Rows:
_ _ _ _ _ _ _

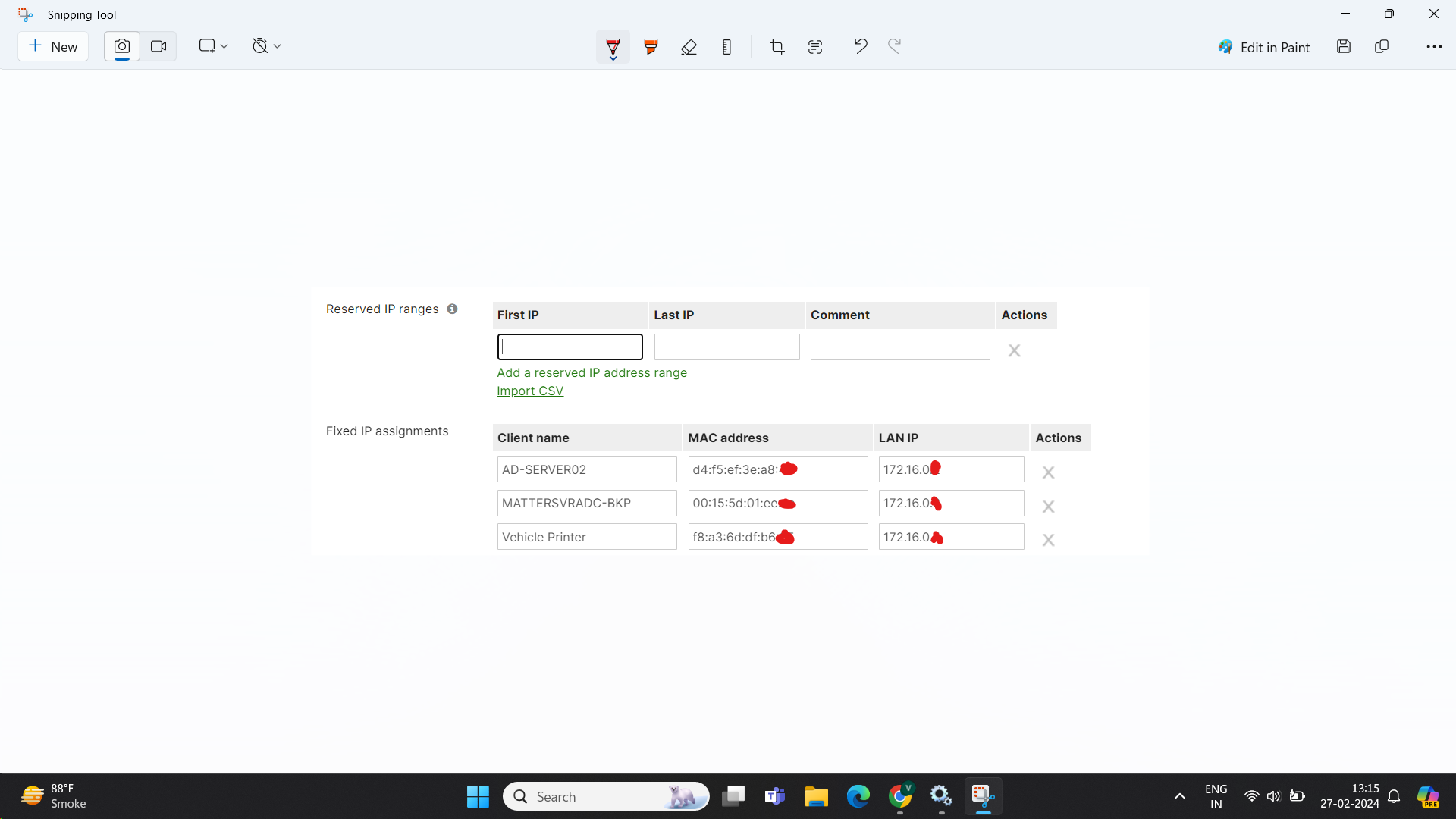Click the crop tool icon
Screen dimensions: 1456x819
click(x=777, y=46)
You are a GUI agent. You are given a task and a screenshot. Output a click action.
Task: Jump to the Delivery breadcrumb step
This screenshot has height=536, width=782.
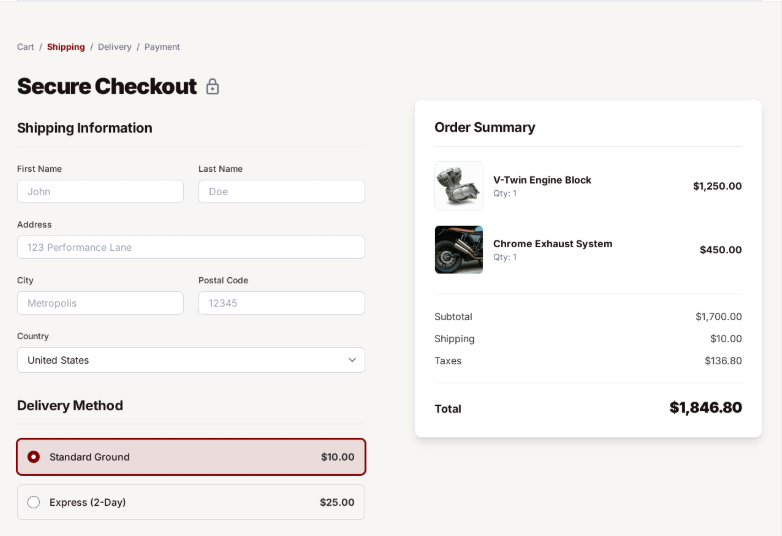click(x=114, y=47)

_ _ _ _ _ _ _

Exercise prompt:
Reproduce every line of the material above verbatim, omitting the pictures.

Result of the task:
Click the crop tool icon
Screen dimensions: 1456x819
click(x=777, y=46)
You are a GUI agent. You are given a task and a screenshot. Output a click action.
Task: Jump to the Delivery breadcrumb step
This screenshot has height=536, width=782.
click(x=114, y=47)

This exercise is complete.